The following plots were generated during model training and provide insights into model performance across cross-validation folds and hyperparameter search.

In [None]:

# Display training plots if available
from pathlib import Path
from IPython.display import Image, display, HTML

# Define MODEL_DIR if not already defined
if 'MODEL_DIR' not in globals():
    import os
    current_dir = Path(os.getcwd()).resolve()
    project_root = current_dir
    
    # Walk up the directory tree to find project root (look for lib/ directory)
    for _ in range(10):  # Max 10 levels up
        if (project_root / "lib").exists() and (project_root / "lib" / "__init__.py").exists():
            break
        parent = project_root.parent
        if parent == project_root:  # Reached filesystem root
            # Fallback: use current directory
            project_root = current_dir
            break
        project_root = parent
    MODEL_TYPE = "sklearn_logreg"
    MODEL_DIR = project_root / "data" / "stage5" / "sklearn_logreg"

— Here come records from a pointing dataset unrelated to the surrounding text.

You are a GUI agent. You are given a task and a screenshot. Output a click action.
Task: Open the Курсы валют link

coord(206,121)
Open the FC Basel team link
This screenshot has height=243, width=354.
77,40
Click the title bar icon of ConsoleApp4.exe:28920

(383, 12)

# sklearn_logreg saves plots in root directory, not plots/ subdirectory
plots_dir = MODEL_DIR  # Plots are in root, not plots/ subdirectory

# Check for roc_pr_curves.png in root
roc_pr_file = MODEL_DIR / "roc_pr_curves.png"

if roc_pr_file.exists():
    print(f"[OK] Found roc_pr_curves.png: {roc_pr_file}")

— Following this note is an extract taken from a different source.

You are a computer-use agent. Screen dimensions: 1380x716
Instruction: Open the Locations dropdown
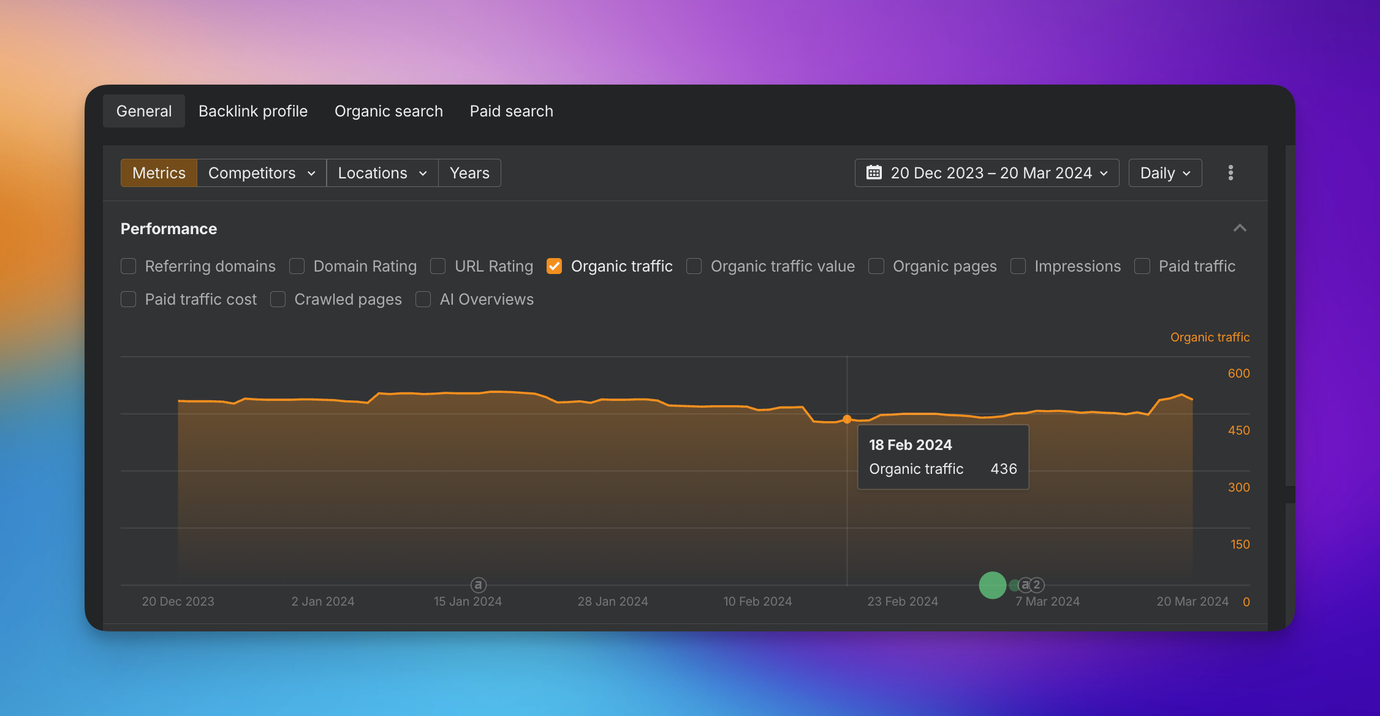[382, 173]
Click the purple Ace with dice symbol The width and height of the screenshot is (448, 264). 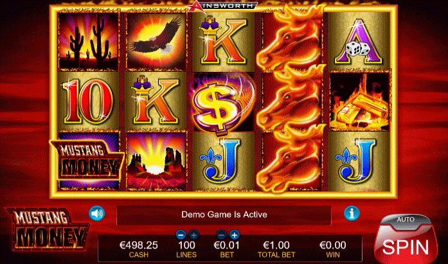359,42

# List of expected plot files
plot_files = {
    "roc_pr_curves.png": "ROC and Precision-Recall Curves"
}

plots_found = []
for plot_file, plot_name in plot_files.items():
    plot_path = roc_pr_file
    if plot_path.exists():
        plots_found.append((plot_path, plot_name))
        print(f"  [OK] Found: {plot_file}")

if plots_found:
    print(f"\n[PLOT] Displaying {len(plots_found)} training plot(s):\n")
    for plot_path, plot_name in plots_found:
        print(f"\n### {plot_name}")
        display(Image(str(plot_path), width=800))
else:
    print("[WARN]  No plot files found in plots directory.")
    print(f"Expected plots directory: {plots_dir}")

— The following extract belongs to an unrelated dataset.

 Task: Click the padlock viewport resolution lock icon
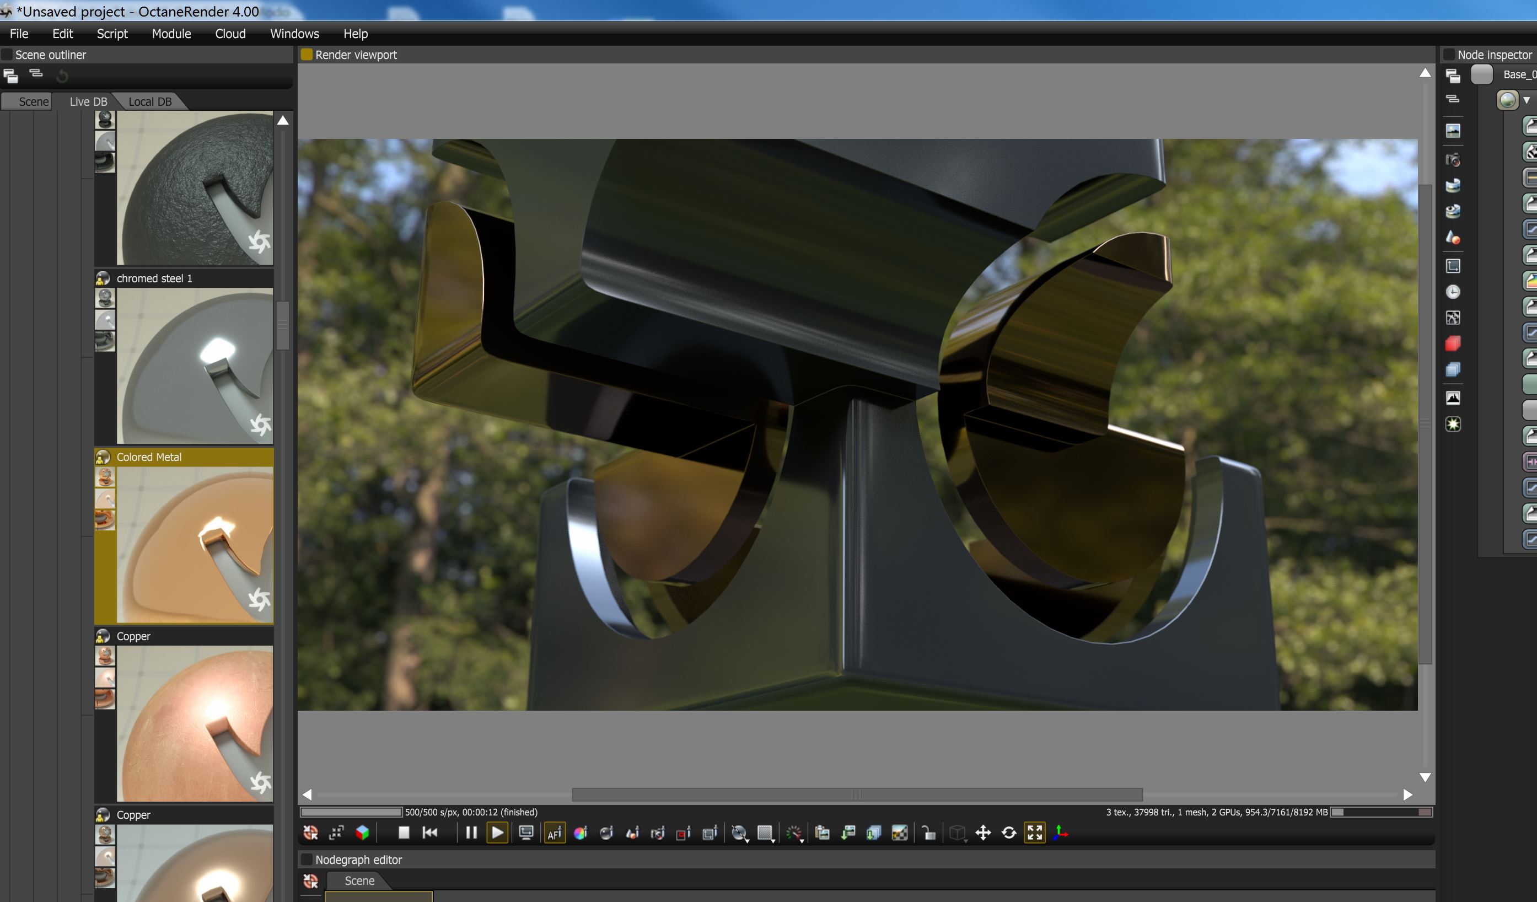[x=928, y=833]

## Model Architecture Summary

**sklearn LogisticRegression** is a linear classifier that:
- Uses handcrafted features from Stage 2 (noise residual, DCT statistics, blur/sharpness, codec cues)
- Supports L1, L2, and ElasticNet regularization
- Uses StandardScaler for feature normalization
- Outputs probability scores for binary classification (real vs fake)
- Trained with grid search on hyperparameters (C, penalty, solver)

**Advantages:**
- Simple and interpretable
- Fast training and inference
- Multiple regularization options (L1/L2/ElasticNet)
- Good baseline for comparison

**Limitations:**
- Linear decision boundary (may not capture complex patterns)
- Relies on quality of handcrafted features
- No temporal modeling

**Difference from 5a:** This is a standalone sklearn implementation with more regularization options, while 5a uses the pipeline's LogisticRegressionBaseline class.